Which is more efficient, basic mutex lock or atomic integer?

Question

For something simple like a counter if multiple threads will be increasing the number. I read that mutex locks can decrease efficiency since the threads have to wait. So, to me, an atomic counter would be the most efficient, but I read that internally it is basically a lock? So I guess I'm confused how either could be more efficient than the other.

Should this answer be for all platforms and programming languages supporting pthreads or some subset? I do not completely understand the relationships between pthreads, operating systems and programming languages but it seems these relationships could be relevant. — snow_abstraction, Commented Sep 16, 2017 at 16:37
Well, C++, every implementation on all machines should follow the rules. If not, its a bug. Plenty of bugs all over, never know. — OsamaBinLogin, Commented May 19 at 4:55

yahe · Accepted Answer · 2013-02-25 12:33:41Z

163

Atomic operations leverage processor support (compare and swap instructions) and don't use locks at all, whereas locks are more OS-dependent and perform differently on, for example, Win and Linux.

Locks actually suspend thread execution, freeing up cpu resources for other tasks, but incurring in obvious context-switching overhead when stopping/restarting the thread. On the contrary, threads attempting atomic operations don't wait and keep trying until success (so-called busy-waiting), so they don't incur in context-switching overhead, but neither free up cpu resources.

Summing up, in general atomic operations are faster if contention between threads is sufficiently low. You should definitely do benchmarking as there's no other reliable method of knowing what's the lowest overhead between context-switching and busy-waiting.

answered Feb 25, 2013 at 12:33

yahe

1,8181 gold badge10 silver badges6 bronze badges

4

"Locks actually suspend thread execution" this is not true in a general sense. You can have a spin lock or a non-spin lock. It entirely depends on how the lock is implemented and it's critical that you, as a programmer, know what kind of lock you're using.
– Allison
Commented Jan 10, 2022 at 1:34
I'm a bit confused that you say atomic operations dont use locks at all. If I look at the assembly code generated for compare_exchange() function in C++, it has instruction lock cmpxchg %rcx,(%rsi) (on x86).
– Qwert Yuiop
Commented Mar 23 at 21:36
@QwertYuiop The Intel opcode prefix "lock" has nothing to do with a mutex lock. It locks on internal register/write buffer access. At this level CPU architecture gets really sophisticated with MESI protocol etc.
– Lothar
Commented Apr 11 at 10:31
@Lothar, lock does not equal mutex. A spinlock for instance is also still a lock. The point is it still uses some kind of lock to make one go before the other and not at the same time.
– Qwert Yuiop
Commented Apr 11 at 15:25

Add a comment |

SCFrench · Accepted Answer · 2016-12-19 18:07:01Z

71

If you have a counter for which atomic operations are supported, it will be more efficient than a mutex.

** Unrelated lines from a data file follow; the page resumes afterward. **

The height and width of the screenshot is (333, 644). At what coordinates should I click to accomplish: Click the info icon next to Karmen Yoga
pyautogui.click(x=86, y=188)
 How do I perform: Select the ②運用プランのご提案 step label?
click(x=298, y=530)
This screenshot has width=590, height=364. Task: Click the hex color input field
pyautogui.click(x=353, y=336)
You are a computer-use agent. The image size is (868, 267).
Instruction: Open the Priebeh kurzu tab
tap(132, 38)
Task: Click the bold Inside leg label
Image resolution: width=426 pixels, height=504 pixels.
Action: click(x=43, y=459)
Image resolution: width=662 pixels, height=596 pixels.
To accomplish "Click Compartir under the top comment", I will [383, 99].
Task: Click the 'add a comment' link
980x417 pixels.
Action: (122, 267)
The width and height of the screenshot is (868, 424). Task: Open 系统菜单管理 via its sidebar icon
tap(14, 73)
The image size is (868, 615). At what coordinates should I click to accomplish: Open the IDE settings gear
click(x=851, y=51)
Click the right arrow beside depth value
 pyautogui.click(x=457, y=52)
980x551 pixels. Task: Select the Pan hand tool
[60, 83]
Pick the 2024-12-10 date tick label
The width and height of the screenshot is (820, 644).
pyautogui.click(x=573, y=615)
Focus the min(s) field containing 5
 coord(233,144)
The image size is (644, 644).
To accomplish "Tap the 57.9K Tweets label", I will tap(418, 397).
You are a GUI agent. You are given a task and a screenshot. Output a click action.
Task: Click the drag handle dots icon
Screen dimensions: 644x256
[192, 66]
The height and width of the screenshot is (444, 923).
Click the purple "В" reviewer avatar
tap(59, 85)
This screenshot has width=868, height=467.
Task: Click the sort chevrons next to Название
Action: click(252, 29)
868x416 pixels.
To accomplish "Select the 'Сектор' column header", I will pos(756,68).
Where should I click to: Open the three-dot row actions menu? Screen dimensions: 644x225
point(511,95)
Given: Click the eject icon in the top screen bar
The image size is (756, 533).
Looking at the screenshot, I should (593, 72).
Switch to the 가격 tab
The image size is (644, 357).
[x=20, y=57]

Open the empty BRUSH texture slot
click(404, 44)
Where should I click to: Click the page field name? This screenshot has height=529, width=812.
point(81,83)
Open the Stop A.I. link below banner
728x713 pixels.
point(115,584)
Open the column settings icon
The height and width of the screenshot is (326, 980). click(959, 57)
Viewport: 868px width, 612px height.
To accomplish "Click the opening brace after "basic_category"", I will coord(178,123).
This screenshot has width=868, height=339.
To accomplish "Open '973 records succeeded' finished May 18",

Technically, the atomic will lock the memory bus on most platforms. However, there are two ameliorating details:

It is impossible to suspend a thread during the memory bus lock, but it is possible to suspend a thread during a mutex lock. This is what lets you get a lock-free guarantee (which doesn't say anything about not locking - it just guarantees that at least one thread makes progress).
Mutexes eventually end up being implemented with atomics. Since you need at least one atomic operation to lock a mutex, and one atomic operation to unlock a mutex, it takes at least twice long to do a mutex lock, even in the best of cases.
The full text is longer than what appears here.